Au secteur de n°4 de Manga dans la région du Centre-Sud, Véronique Compaoré tient un « cabaret-restau. Cette dame est née avec un handicap qu’elle a su dompter. Entre les travaux ménagers et son commerce de vente de dolo et de riz, la mère de deux enfants est une boule d’énergie qui suscite l’admiration par le courage qu’elle incarne.
On se croirait dans un débit de boisson communément appelé « maquis ». Ou encore dans un de ces nombreux restaurants de fortune qui pullulent aux abords des grandes voies. La tenancière, Véronique Compaoré est une femme handicapée qui en plus de la vente du dolo, prépare plusieurs mets pour satisfaire sa clientèle.
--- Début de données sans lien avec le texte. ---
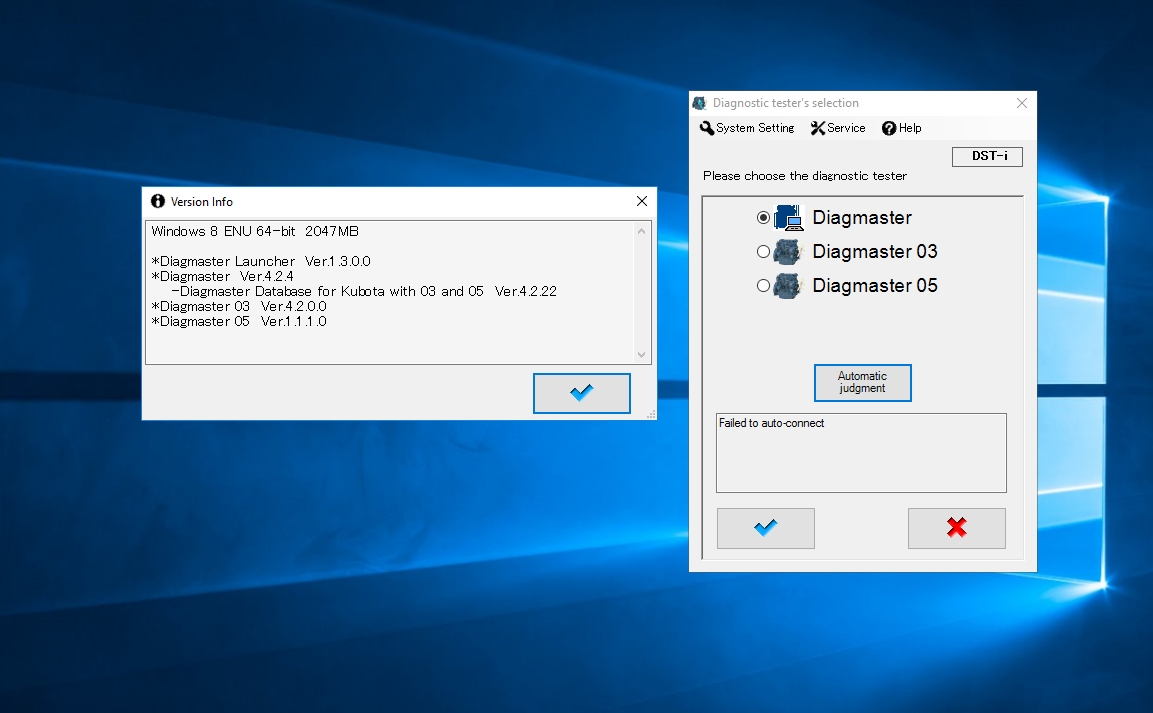
Task: Click the question mark Help icon
Action: click(x=889, y=128)
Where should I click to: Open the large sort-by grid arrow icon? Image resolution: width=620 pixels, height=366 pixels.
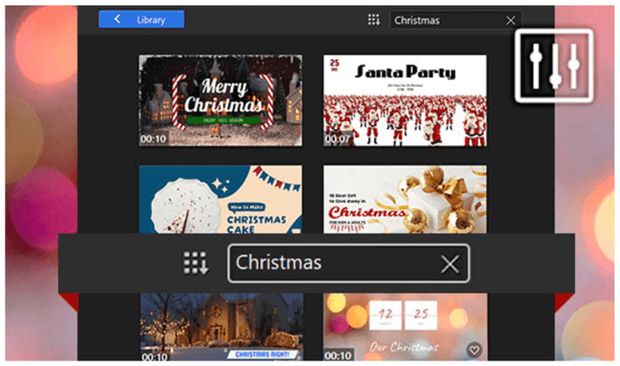pos(196,263)
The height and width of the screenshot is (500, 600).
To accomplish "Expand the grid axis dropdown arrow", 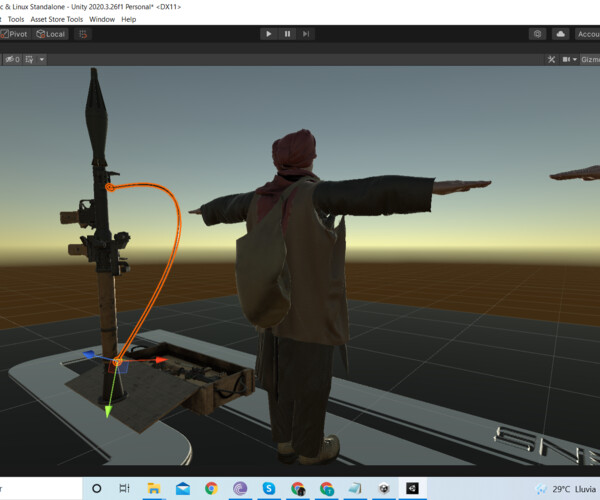I will 42,59.
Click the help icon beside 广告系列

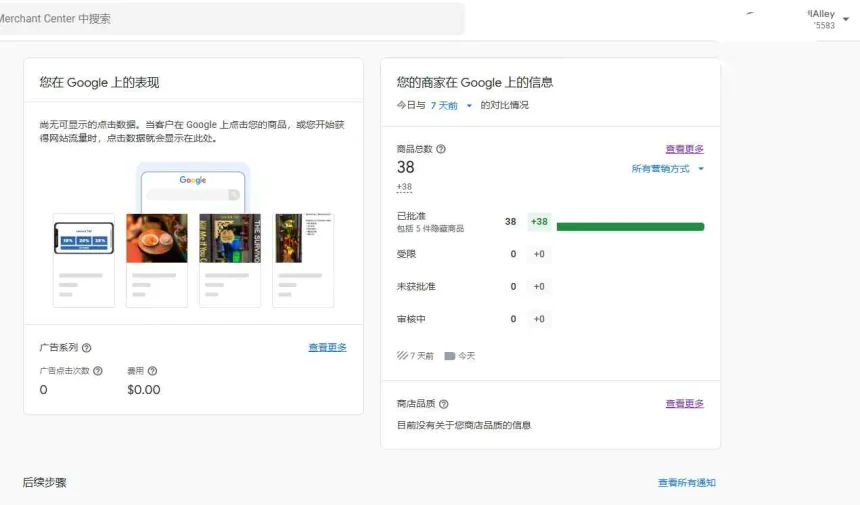click(86, 348)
La béquille tenue par la main droite, Véronique Compaoré ne tient pas tranquille dans son cabaret. Quand elle ne sert pas à boire dans une calebasse à un nouveau client, c’est du riz ou de la soupe de feuilles de choux qu’elle apporte à ses quelques clients assis çà et là sur des bancs. «Je ne peux pas cultiver, donc je me concentre sur mon commerce. J’ai des enfants à nourrir», nous lance la mère de deux enfants qui nous confie par ailleurs attendre un troisième enfant.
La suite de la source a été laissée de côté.